Have a good look at your painting. Squint at it, look at it in the mirror, take a digital photo of it – all of these methods help you to be able to see anything that you have missed or that needs correcting. 

Now that the dress and jewels are done I can see that mine needs a little more definition in the face, so I’m going to go back in with the Permanent Yellow Deep/Spectrum Red/Zinc White/Burnt Umber mix to add more shadows.

Using weak Burnt Umber/Zinc White mix, very carefully add in the eyebrows, taking care not to make them prominent.

I cannot see a signature on Holbein’s original painting so we shall call this done.

You can see Jane Seymour 1536/1537 by Hans Holbein the Younger at Kunsthistorisches Museum, Wien (KHM-Museumsverband) in Vienna, Austria, or online here: http://www.khm.at/en/objektdb/detail/966

If you have a go at any of my painting tutorials I’d love to see your artwork, you can share it on my facebook page or email it to me.


Always store your brushes flat, never resting on their points as this will damage them (either in or out of your water).
Gouache is very chalky and opaque. Before changing colours wash your brush in a series of two or three water pots, beginning in the dirtiest water pot and working towards the cleanest. You should find that this means that your clean water will stay clean for longer, you will need to change water less often and your colours will not get muddy. 
Watercolours and gouache can very easily form ‘cauliflower’ patterns if you add more water or more paint before the pervious layer has dried. Cauliflowers can be very beautiful in art, but they’re not what we’re looking for here.
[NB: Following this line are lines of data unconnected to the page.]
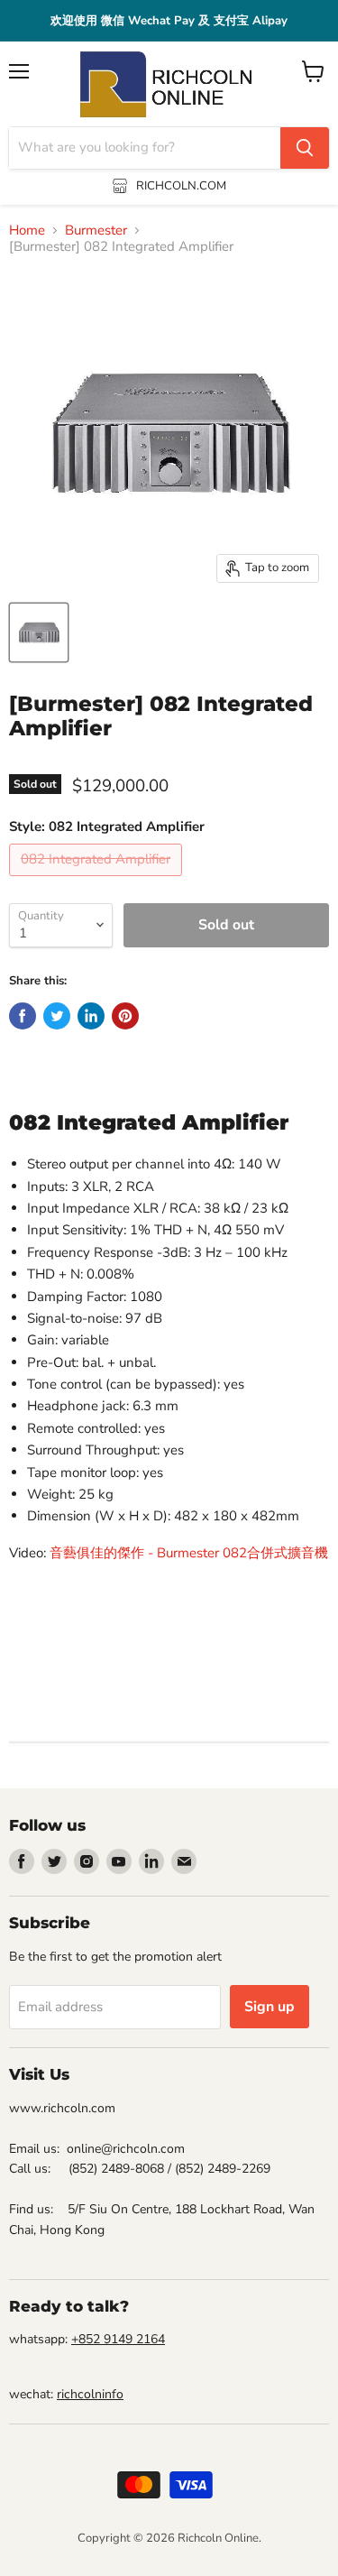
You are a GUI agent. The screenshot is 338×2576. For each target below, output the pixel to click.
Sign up (269, 2007)
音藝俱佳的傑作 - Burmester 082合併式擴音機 (189, 1553)
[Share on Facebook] (22, 1015)
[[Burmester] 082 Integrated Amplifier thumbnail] (39, 632)
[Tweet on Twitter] (56, 1015)
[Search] (304, 148)
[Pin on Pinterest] (125, 1015)
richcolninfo (90, 2394)
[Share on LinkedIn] (91, 1015)
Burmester (96, 230)
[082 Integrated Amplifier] (98, 881)
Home (27, 230)
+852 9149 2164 (118, 2339)
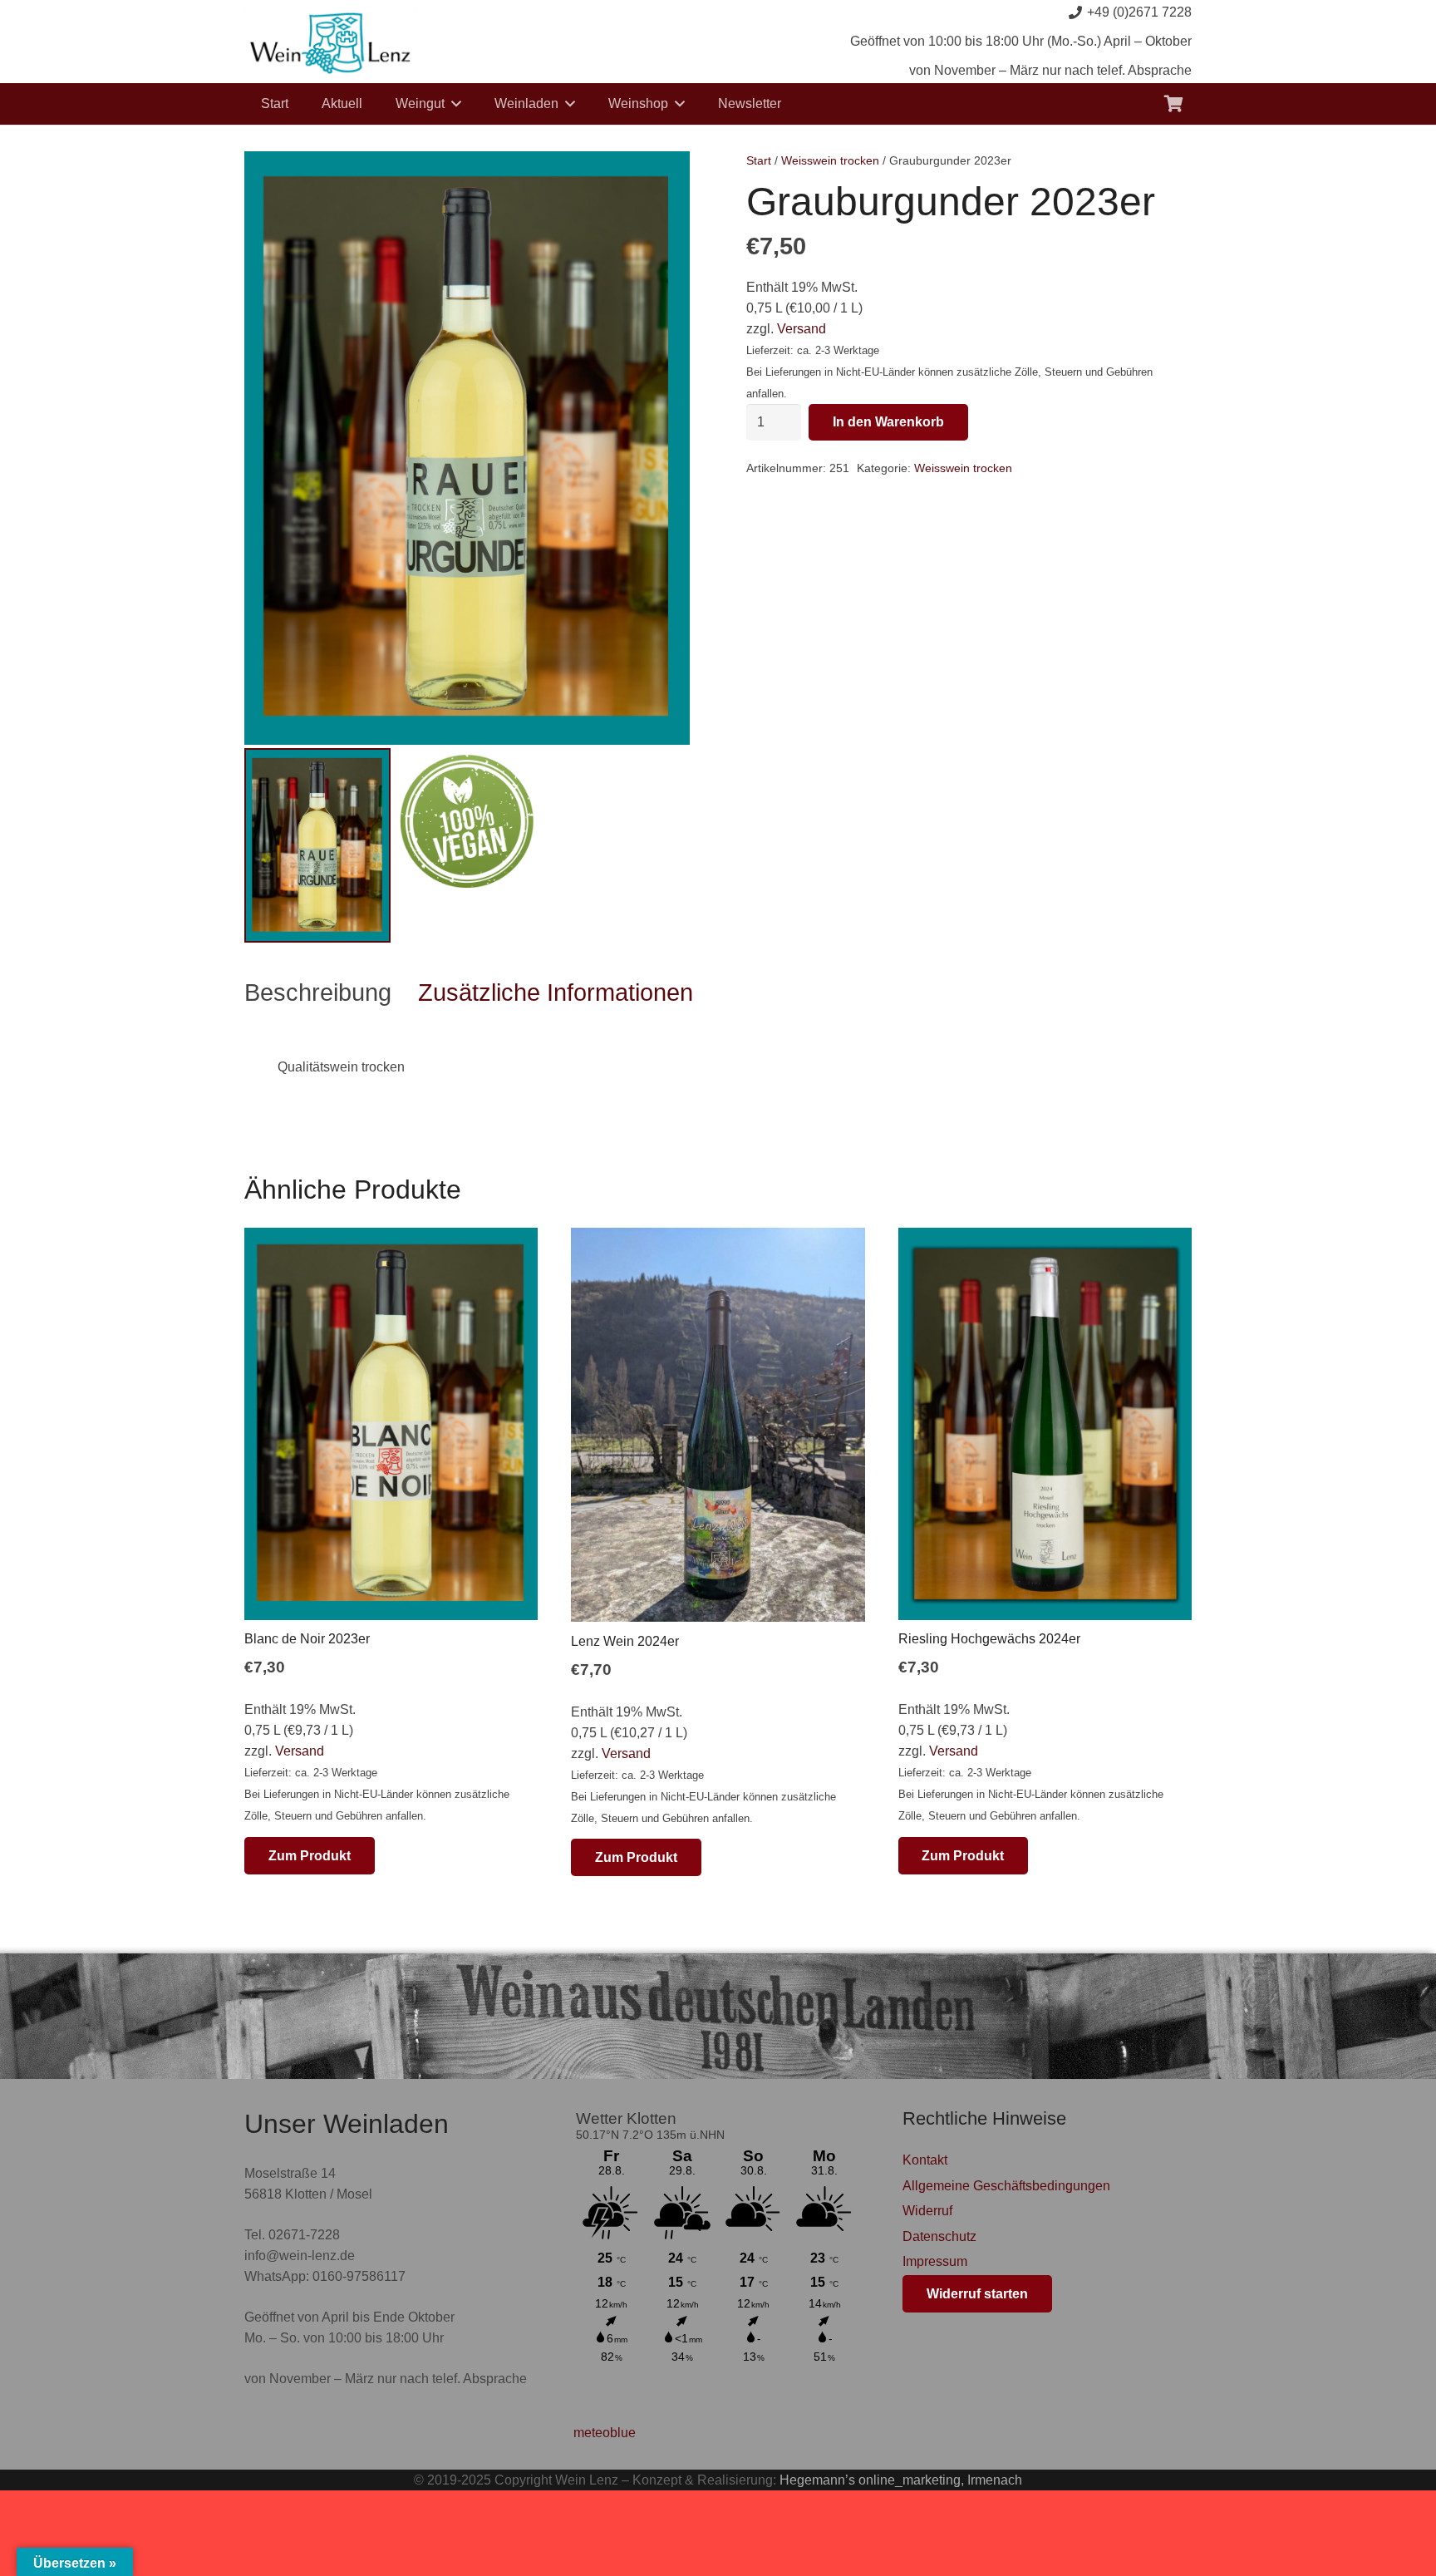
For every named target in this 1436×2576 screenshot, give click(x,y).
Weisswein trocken (830, 160)
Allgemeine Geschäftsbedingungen (1006, 2186)
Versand (801, 329)
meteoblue (604, 2433)
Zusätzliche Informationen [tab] (555, 992)
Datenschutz (939, 2236)
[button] (456, 103)
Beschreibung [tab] (317, 992)
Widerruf (927, 2211)
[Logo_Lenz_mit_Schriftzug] (330, 41)
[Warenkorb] (1173, 104)
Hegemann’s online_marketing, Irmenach (900, 2480)
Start (758, 160)
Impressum (934, 2261)
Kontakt (924, 2160)
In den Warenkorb (888, 422)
If you get cauliflowers with gouache don’t panic, just wait for it to thoroughly dry and then paint over it.
If you make a mistake lift off as much of the paint as you can with a damp brush and tissue, dab it dry then wait for it to fully dry, then simply paint over it.
If you want a slight sheen to your finished piece, so that your painting will appear as though it has been varnished, you can add a little Gum Arabic to your paints in your palette in place of some of the water. If you start to do this, you must continue throughout the whole painting, otherwise you’ll end up with a patchy painting.
When you leave your paints you do not need to cover them as it doesn’t matter if your paints dry out. You can reconstitute them very easily by adding a drop or two of water, and it’s a good idea to add a drop to each dried out paint puddle in your palette at the start of each painting session, then it’s ready for you when you need it.  When you need very strong colours use fresh paint from the tube. 
Remember we’re painting miniatures, you don’t need to squirt out a lot of paint from your tubes, the tip end of a small brush will suffice.